Pedram Hosseini,Jessica M. Sin,Bing Ren,Bryceton G. Thomas,Elnaz Nouri,Ali Farahanchi,Saeed Hassanpour
2024-11-20
Abstract:There is a lack of benchmarks for evaluating large language models (LLMs) in long-form medical question answering (QA). Most existing medical QA evaluation benchmarks focus on automatic metrics and multiple-choice questions. While valuable, these benchmarks fail to fully capture or assess the complexities of real-world clinical applications where LLMs are being deployed. Furthermore, existing studies on evaluating long-form answer generation in medical QA are primarily closed-source, lacking access to human medical expert annotations, which makes it difficult to reproduce results and enhance existing baselines. In this work, we introduce a new publicly available benchmark featuring real-world consumer medical questions with long-form answer evaluations annotated by medical doctors. We performed pairwise comparisons of responses from various open and closed-source medical and general-purpose LLMs based on criteria such as correctness, helpfulness, harmfulness, and bias. Additionally, we performed a comprehensive LLM-as-a-judge analysis to study the alignment between human judgments and LLMs. Our preliminary results highlight the strong potential of open LLMs in medical QA compared to leading closed models. Code & Data: <a class="link-external link-https" href="https://github.com/lavita-ai/medical-eval-sphere" rel="external noopener nofollow">this https URL</a>
Computation and Language,Artificial Intelligence
What problem does this paper attempt to address?
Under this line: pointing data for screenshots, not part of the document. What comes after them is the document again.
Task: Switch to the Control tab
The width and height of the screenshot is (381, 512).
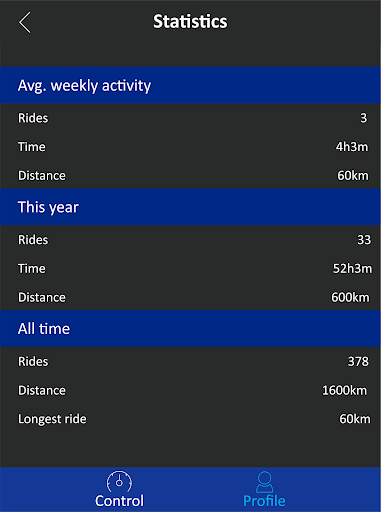Action: tap(119, 489)
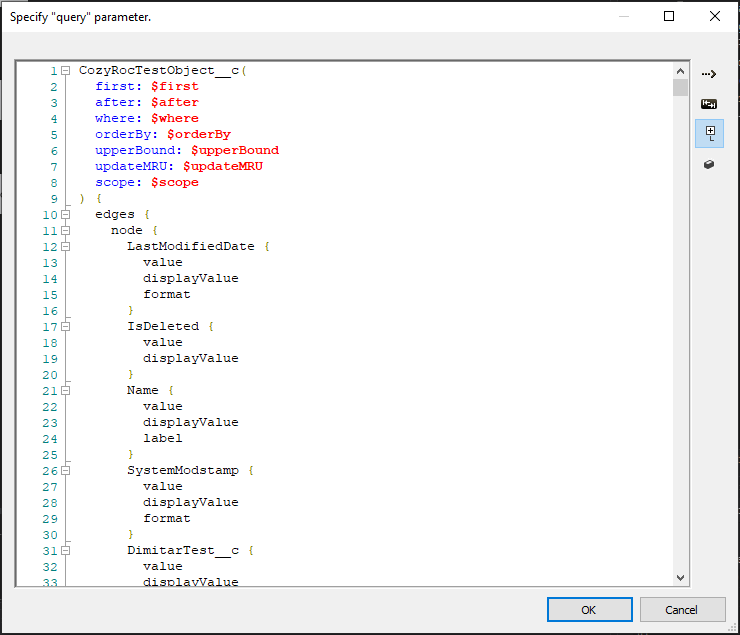Close the query parameter dialog
Screen dimensions: 740x635
coord(713,16)
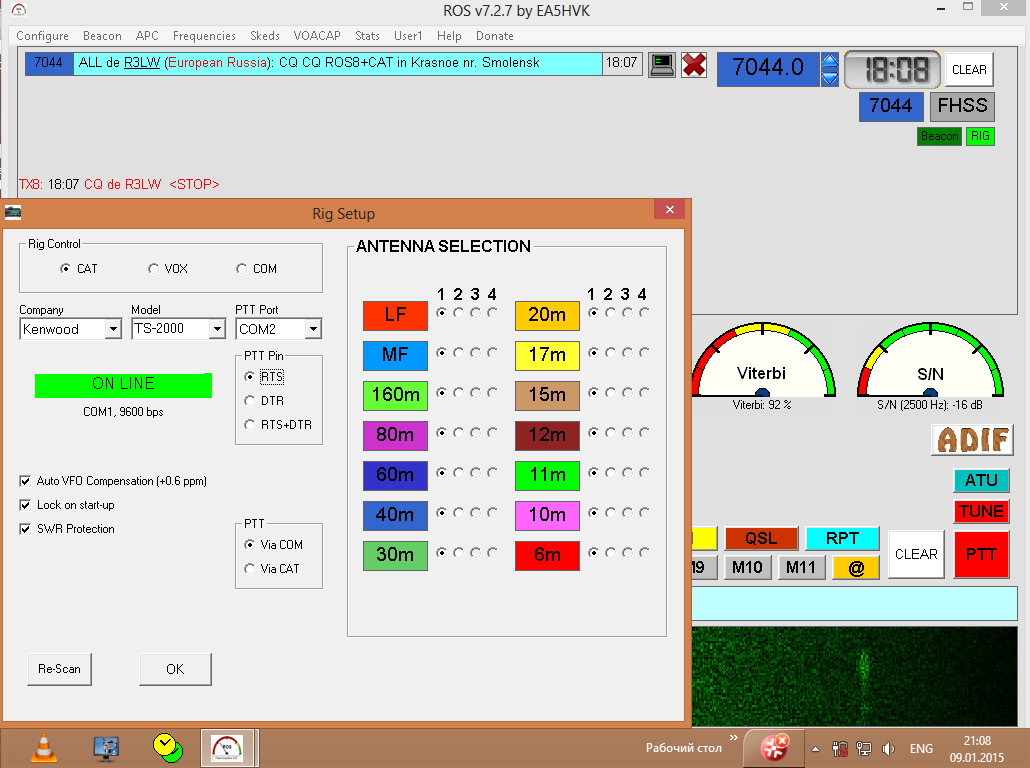The image size is (1030, 768).
Task: Click the yellow clock taskbar icon
Action: tap(166, 746)
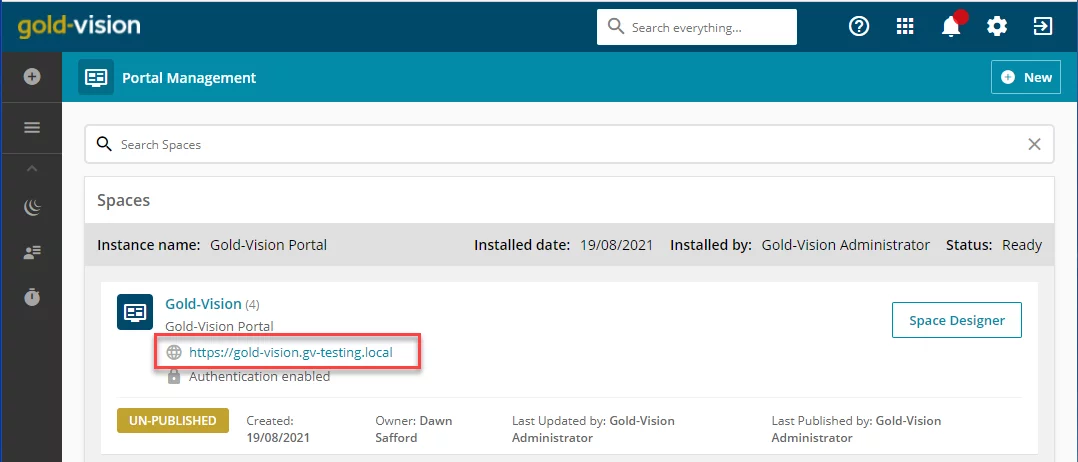Open the help question mark icon
The image size is (1078, 462).
click(x=859, y=27)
The main problem that this paper attempts to solve is the current lack of benchmarks for evaluating the performance of large - language models (LLMs) in long - form medical question - answering (QA). Most existing medical QA evaluation benchmarks mainly focus on automatic metrics and multiple - choice questions. Although these methods are valuable, they cannot comprehensively capture or evaluate the complexity of LLMs in real - world clinical applications. In addition, the evaluation of long - answer generation in existing research is mainly closed - source and lacks access to annotations by human medical experts, which makes the results difficult to reproduce and also hinders the improvement of existing baselines. To address these challenges, the authors introduce a new publicly available benchmark that contains real - world consumer medical questions annotated by medical doctors and their long - form answer evaluations. Through this benchmark, the authors conduct pairwise comparisons between medical and general LLMs responses from different sources, evaluating them based on criteria such as correctness, usefulness, harmfulness, and bias. In addition, a comprehensive LLM - as - judge analysis is also carried out to study the alignment between human judgment and LLMs. Preliminary results show that open LLMs have strong potential in medical QA and perform well compared to leading closed - source models.